## Entries supplied
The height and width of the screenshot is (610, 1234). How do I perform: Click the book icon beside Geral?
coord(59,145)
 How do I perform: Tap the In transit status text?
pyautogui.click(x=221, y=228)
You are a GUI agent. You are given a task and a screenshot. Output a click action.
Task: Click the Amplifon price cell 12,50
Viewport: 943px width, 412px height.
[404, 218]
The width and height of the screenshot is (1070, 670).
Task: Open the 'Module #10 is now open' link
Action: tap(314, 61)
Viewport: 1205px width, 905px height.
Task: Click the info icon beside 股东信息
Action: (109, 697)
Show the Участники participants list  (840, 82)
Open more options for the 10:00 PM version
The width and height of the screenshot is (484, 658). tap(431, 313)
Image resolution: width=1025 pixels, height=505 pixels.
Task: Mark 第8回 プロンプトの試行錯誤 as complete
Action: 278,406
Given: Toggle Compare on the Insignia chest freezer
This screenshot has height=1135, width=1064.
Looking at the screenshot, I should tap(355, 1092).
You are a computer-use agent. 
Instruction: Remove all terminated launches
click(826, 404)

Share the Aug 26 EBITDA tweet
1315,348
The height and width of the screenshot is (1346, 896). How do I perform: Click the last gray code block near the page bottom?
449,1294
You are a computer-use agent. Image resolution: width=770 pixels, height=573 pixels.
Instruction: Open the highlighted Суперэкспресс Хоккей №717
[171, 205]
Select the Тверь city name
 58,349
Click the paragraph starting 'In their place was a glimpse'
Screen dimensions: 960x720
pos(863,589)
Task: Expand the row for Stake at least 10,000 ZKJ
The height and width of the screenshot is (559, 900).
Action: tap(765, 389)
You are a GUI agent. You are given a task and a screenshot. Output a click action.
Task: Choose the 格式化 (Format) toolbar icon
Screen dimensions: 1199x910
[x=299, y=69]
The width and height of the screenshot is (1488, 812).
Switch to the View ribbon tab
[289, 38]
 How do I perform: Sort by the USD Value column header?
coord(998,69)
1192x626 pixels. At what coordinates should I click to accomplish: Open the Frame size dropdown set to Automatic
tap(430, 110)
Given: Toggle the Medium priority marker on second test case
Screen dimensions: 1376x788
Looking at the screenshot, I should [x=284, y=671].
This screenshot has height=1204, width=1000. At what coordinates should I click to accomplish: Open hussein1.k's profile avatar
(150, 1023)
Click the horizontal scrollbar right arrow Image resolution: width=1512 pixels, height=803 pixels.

## Work instruction
Copy out the entire listing exactly.

## Response to this task
The height and width of the screenshot is (610, 1234). How do I perform: Click the book icon beside Geral?
coord(59,145)
 How do I perform: Tap the In transit status text?
pyautogui.click(x=221, y=228)
You are a GUI agent. You are given a task and a screenshot. Output a click action.
Task: Click the Amplifon price cell 12,50
Viewport: 943px width, 412px height.
[404, 218]
The width and height of the screenshot is (1070, 670).
Task: Open the 'Module #10 is now open' link
Action: tap(314, 61)
Viewport: 1205px width, 905px height.
Task: Click the info icon beside 股东信息
Action: (109, 697)
Show the Участники participants list  (840, 82)
Open more options for the 10:00 PM version
The width and height of the screenshot is (484, 658). tap(431, 313)
Image resolution: width=1025 pixels, height=505 pixels.
Task: Mark 第8回 プロンプトの試行錯誤 as complete
Action: 278,406
Given: Toggle Compare on the Insignia chest freezer
This screenshot has height=1135, width=1064.
Looking at the screenshot, I should tap(355, 1092).
You are a computer-use agent. 
Instruction: Remove all terminated launches
click(826, 404)

Share the Aug 26 EBITDA tweet
1315,348
The height and width of the screenshot is (1346, 896). How do I perform: Click the last gray code block near the page bottom?
449,1294
You are a computer-use agent. Image resolution: width=770 pixels, height=573 pixels.
Instruction: Open the highlighted Суперэкспресс Хоккей №717
[171, 205]
Select the Тверь city name
 58,349
Click the paragraph starting 'In their place was a glimpse'
Screen dimensions: 960x720
pos(863,589)
Task: Expand the row for Stake at least 10,000 ZKJ
The height and width of the screenshot is (559, 900).
Action: tap(765, 389)
You are a GUI agent. You are given a task and a screenshot. Output a click action.
Task: Choose the 格式化 (Format) toolbar icon
Screen dimensions: 1199x910
[x=299, y=69]
The width and height of the screenshot is (1488, 812).
Switch to the View ribbon tab
[289, 38]
 How do I perform: Sort by the USD Value column header?
coord(998,69)
1192x626 pixels. At what coordinates should I click to accomplish: Open the Frame size dropdown set to Automatic
tap(430, 110)
Given: Toggle the Medium priority marker on second test case
Screen dimensions: 1376x788
Looking at the screenshot, I should [x=284, y=671].
This screenshot has height=1204, width=1000. At what coordinates should I click to accomplish: Open hussein1.k's profile avatar
(150, 1023)
Click the horizontal scrollbar right arrow Image resolution: width=1512 pixels, height=803 pixels.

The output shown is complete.